Well, the amp is now operating well and quite cooly (if that's a word) with it's original pots. I used all the knowledge exhibited by folks here, as well as a few email suggestions I received to sort out the bias/offset settings with the oem pots. I also had to do some refresher math so I could figure current based on voltage readings/resistors.

Here's what I did:

Turned amp on

measured the existing offset voltage at the speaker terminals and the voltage across the emitter resistors. The results were:

L speaker 190.3 mv R speaker 124.4 mv

L emitters showed 85MV for a current of 257 MA (.33 Ohm resistor) R emitters showed 51 MV for a current of 154 MA All voltages were constantly varying by 10-25 MV

Turned the amp off

Obvious first step was to flush the 4 pots with LOTS of cleaner, accompanied by copious turning of the controls back and forth and back and forth and back and forth etc, etc ,etc and set them to their approximate middle position.

Turned amp on

I then discovered that the two pots on each channel interact so that it was difficult to get a decent bias current AND a good offset at the same time just by twiddling the pots.
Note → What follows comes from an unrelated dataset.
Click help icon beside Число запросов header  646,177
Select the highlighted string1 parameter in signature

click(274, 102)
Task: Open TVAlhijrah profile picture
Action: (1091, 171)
I could get a decent emmiter voltage but a terrible offset or visa versa. Remember, I am NOT a circuit guy - I was doing this based on what I read and (what I perceived to be) common sense! :rolleyes: These interacting pots were unlike the adjustments I made on my Moscode 600 which has a completely separate and independent Bias Pot and an Offset pot for each channel; You set the bias to the factory setting, then adjust the offset to as close to zero as you can. Adjusting the offset pot does NOT affect the bias. I was assuming that the AR amp would be the same - one pot in each channel was for bias and the other for offset. BUT It APPEARS to me that the AR amp does not have an offset pot at all - the two bias pots in each channel interact and the bias setting also determines the offset setting.

Turned amp off

So, in thinking about this, I decided to measure the actual resistance range of the pots which, after cleaning was essentially their rated 50 Ohms. Based on reading in the AR manual that PART of the mod included replacing the pots with 12 or 13 Ohm resistors, I set all 4 pots at 12 Ohms, turned on the amp and measured the results.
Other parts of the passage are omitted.